Schematherapie und Psychoanalyse ähneln sich in mancher Hinsicht

Die Schematherapie, entwickelt zwischen 1985 und 1998 von Jeffrey Young (Wikipedia), gehört zur Dritten Welle der Verhaltenstherapie. Hier wird die Kindheit stark berücksichtigt. Schematherapeuten gehen davon aus, dass es „Lebensfallen“ (Schemata) gibt, die uns in unserer Entwicklung behindern und die im Laufe unserer Kindheit und Jugend entstanden sind. Dies entspricht in etwa dem Begriff der „Fixierung“ in der Psychoanalyse. Es gibt 18 Schemata (gut aufgelistet auf der Website der Psychotherapeutin Ellen Gross) und unzählige Modi, also Arten des Umgangs mit unseren Hemmnissen. Während ein „Schema“ eher etwas Tiefsitzendes aus der Kindheit ist (ein „Trait“), ist der „Modus“ etwas später Hinzugekommenes – etwas, das der Patient weiter aus seinem Schema entwickelt hat (ein „State“).
Zu den Grundmodi gehören der Kindmodus, der Bewältigungsmodus (z.B. Überkompensation), der schädigende Elternmodus und der Modus des gesunden Erwachsenen. Begründer der Schematherapie ist Jeffrey Young (schematherapysociety.org).

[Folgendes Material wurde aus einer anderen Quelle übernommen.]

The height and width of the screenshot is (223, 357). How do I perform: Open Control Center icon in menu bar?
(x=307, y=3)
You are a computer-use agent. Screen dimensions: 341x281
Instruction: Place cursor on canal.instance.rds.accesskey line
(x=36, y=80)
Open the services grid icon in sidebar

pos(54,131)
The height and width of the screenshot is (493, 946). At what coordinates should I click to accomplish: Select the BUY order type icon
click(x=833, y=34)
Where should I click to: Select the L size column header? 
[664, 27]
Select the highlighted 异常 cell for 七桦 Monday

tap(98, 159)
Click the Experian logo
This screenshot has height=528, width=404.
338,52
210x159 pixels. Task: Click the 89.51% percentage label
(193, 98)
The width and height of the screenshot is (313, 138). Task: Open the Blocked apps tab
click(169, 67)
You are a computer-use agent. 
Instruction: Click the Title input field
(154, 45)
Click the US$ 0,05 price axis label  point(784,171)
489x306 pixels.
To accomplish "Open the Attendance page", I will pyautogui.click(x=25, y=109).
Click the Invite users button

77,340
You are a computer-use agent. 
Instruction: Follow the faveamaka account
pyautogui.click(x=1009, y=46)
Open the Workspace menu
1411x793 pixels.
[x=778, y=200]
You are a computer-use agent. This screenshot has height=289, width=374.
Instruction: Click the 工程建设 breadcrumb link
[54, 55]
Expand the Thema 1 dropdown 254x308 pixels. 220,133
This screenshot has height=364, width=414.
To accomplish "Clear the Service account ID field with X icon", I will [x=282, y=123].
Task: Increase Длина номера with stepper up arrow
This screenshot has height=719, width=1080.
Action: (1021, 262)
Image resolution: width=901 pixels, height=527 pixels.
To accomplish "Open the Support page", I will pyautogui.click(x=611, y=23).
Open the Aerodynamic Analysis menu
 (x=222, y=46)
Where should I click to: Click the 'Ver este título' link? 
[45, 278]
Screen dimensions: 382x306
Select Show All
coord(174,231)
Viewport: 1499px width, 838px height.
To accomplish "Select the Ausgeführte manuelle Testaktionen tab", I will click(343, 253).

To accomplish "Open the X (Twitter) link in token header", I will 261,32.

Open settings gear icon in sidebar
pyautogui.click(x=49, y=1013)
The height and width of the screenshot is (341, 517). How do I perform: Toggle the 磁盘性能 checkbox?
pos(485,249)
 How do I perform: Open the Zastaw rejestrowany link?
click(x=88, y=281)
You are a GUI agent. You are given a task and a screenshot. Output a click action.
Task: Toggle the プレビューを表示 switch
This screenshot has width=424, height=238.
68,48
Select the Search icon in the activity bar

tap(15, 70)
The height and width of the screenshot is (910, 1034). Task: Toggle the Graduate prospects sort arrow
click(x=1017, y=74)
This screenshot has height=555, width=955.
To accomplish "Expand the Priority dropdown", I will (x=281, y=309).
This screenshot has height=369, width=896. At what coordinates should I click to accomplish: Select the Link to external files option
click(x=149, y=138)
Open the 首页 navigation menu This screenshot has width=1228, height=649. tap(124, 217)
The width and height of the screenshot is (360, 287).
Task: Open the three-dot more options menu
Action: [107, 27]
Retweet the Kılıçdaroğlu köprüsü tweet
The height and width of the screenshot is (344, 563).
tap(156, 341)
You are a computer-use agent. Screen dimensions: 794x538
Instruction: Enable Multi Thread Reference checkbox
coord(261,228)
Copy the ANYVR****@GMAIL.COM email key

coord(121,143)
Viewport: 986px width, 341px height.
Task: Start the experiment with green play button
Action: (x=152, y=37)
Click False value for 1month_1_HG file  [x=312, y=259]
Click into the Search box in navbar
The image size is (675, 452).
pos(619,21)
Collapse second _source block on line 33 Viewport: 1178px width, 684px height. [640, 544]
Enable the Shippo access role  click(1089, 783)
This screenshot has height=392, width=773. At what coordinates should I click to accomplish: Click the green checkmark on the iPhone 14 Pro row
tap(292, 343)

Der Schematherapeut Dr. med. Eckhard Rödiger beschreibt die Schema-Therapie anschaulich in einem Youtube-Video. Die Schematherapie steht auf diesen drei Beinen:
- Alle Interventionen werden auf das Modell verwendet. Es finden sich Elemente der Konsistenztheorie von Klaus Grawe (basierend auf den Grundbedürfnissen nach Kontrolle, Bindung, Selbstwert und Lustgewinn), der Plan-Analyse nach Franz Caspar (ein Schwerpunkt: Verbindung zwischen Bedürfnis und Verhalten, Stichwort „SORK-Modell“ = Stimulus-Organismus-Response-Konsequenz), der Entwicklungstheorie nach Jean Piaget und der Polyvagaltheorie nach Stephen Porges.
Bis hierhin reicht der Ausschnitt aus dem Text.